DMD research

New Roche study of Duchenne gene therapy Elevidys announced

Roche has announced early plans to initiate a new global Phase 3 clinical study of delandistrogene moxeparvovec (Elevidys), a gene therapy for Duchenne muscular dystrophy (DMD). The study is intended to generate additional placebo-controlled data to support potential future regulatory submissions in the UK and Europe.

Assess efficacy and safety

Roche says that the double-blind study will enrol approximately 100 ambulatory boys with DMD (likely between ages four and six) and will assess the efficacy and safety of the treatment over a 72‑week period. Participants initially assigned to placebo will be eligible to receive the gene therapy after the primary study period.

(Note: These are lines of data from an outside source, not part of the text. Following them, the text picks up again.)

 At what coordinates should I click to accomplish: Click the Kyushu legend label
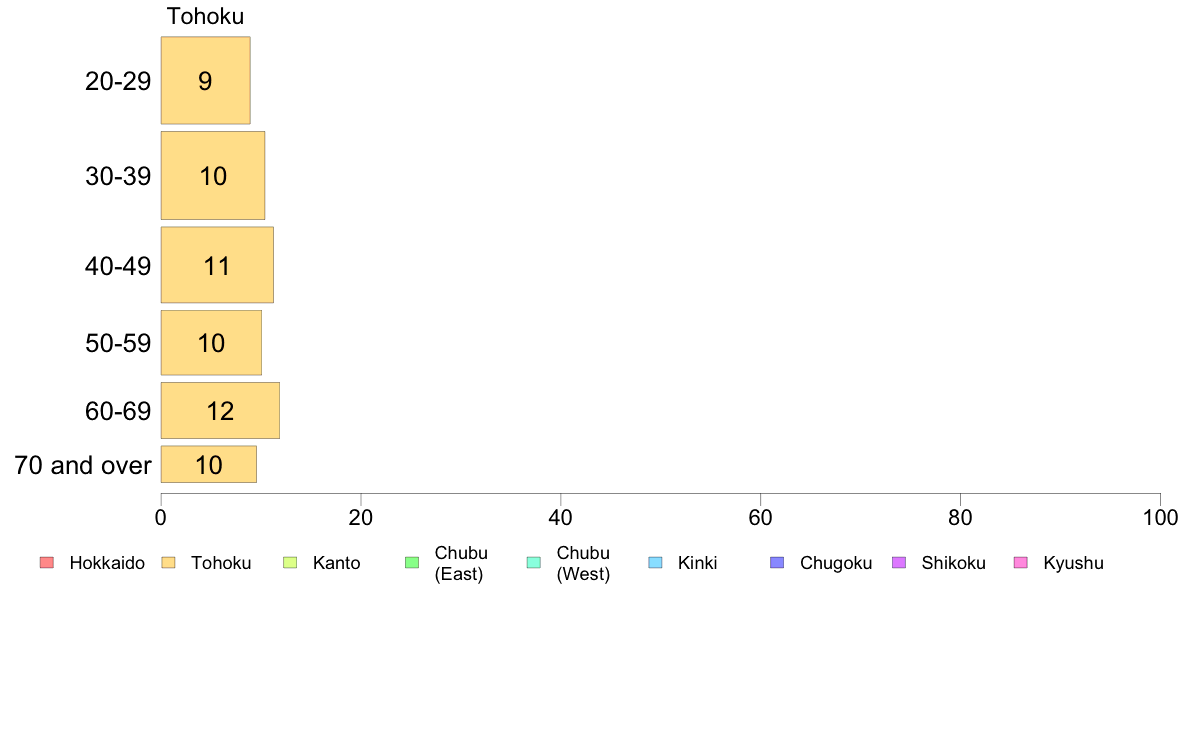point(1073,563)
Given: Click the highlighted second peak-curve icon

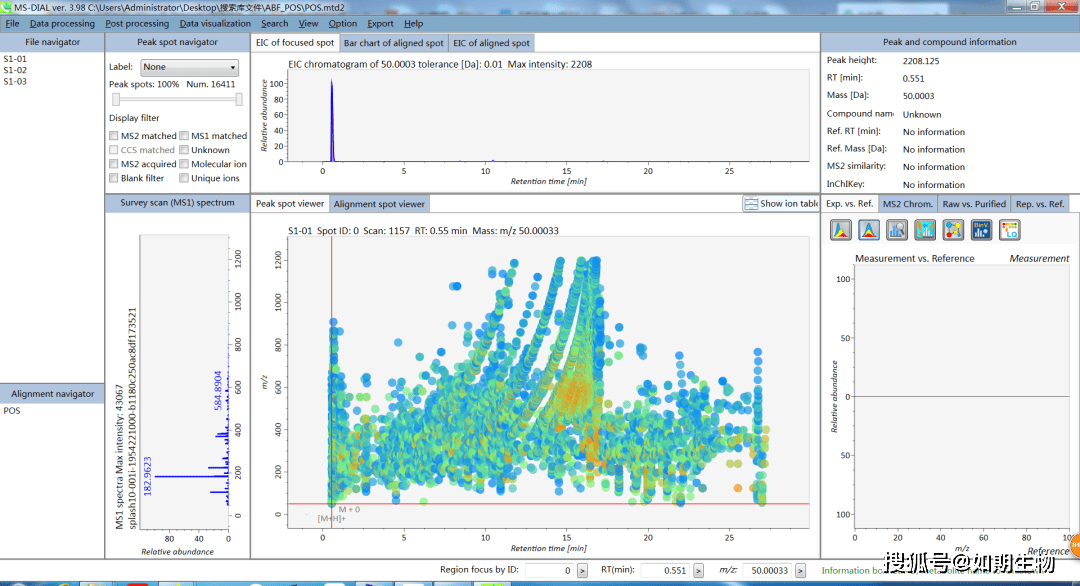Looking at the screenshot, I should click(869, 230).
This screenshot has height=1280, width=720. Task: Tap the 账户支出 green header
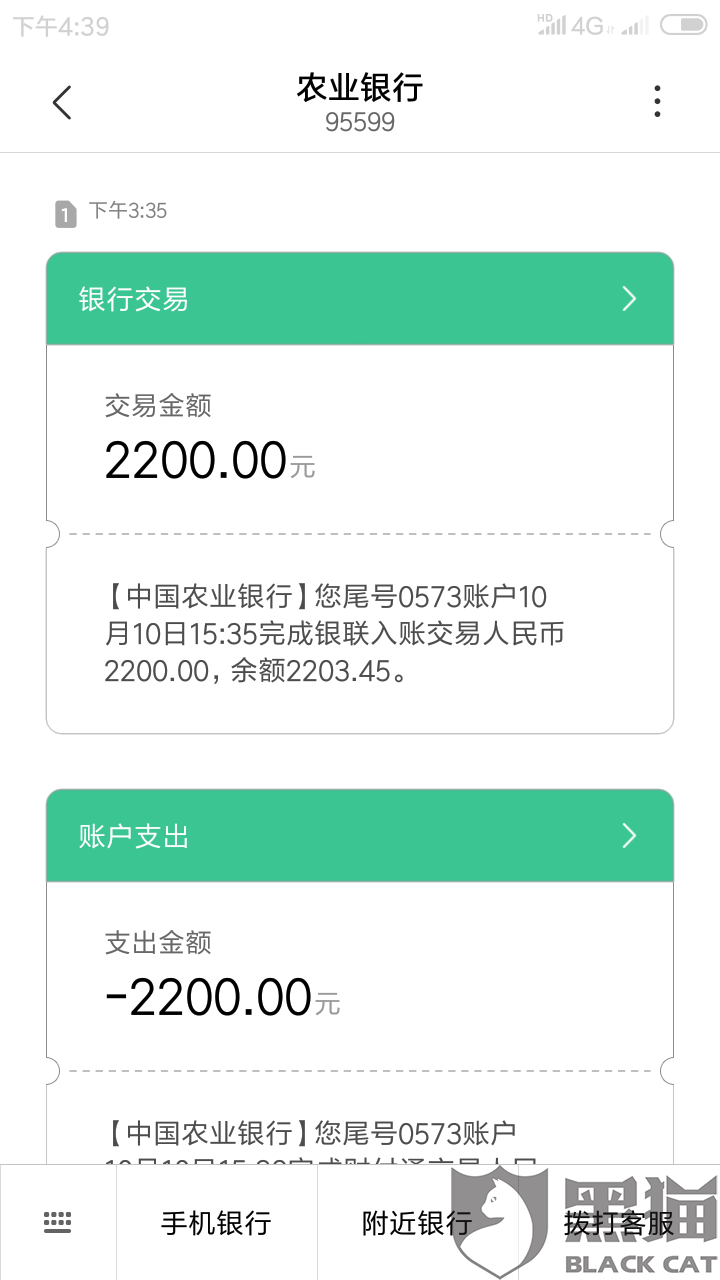(300, 836)
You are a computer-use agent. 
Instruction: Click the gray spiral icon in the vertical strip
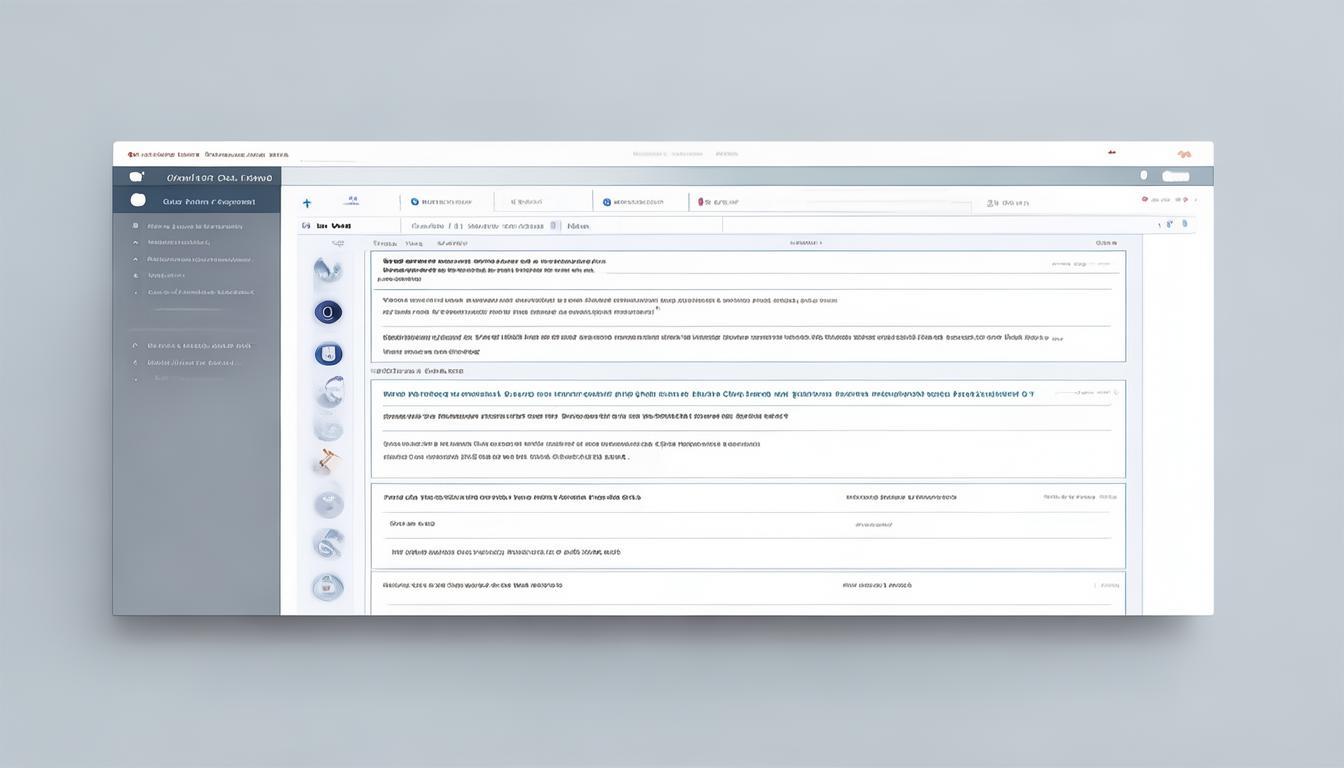click(x=328, y=544)
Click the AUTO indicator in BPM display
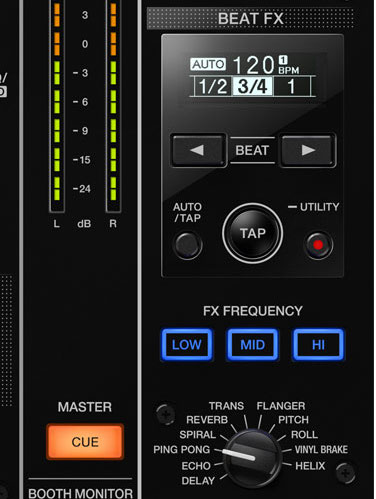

The study design builds on results from the Phase 3 EMBARK trial and incorporates feedback from regulators and the DMD community. Roche says that further details, including eligibility criteria, which countries the trials will take part in, trial sites and enrolment timelines, will be shared as planning progresses.

Read the full community letter from Roche.

Elevidys in the UK

Sarepta and Roche halted several clinical studies for Elevidys in April last year, following the tragic death of a young man with DMD, who passed away after being treated with Elevidys. These studies remain on hold and the companies are continuing to work with the relevant health authorities to determine next steps.  
 
This announcement is about a new study separate from those currently on hold that would involve a smaller cohort of ambulant patients, likely in a narrower age range.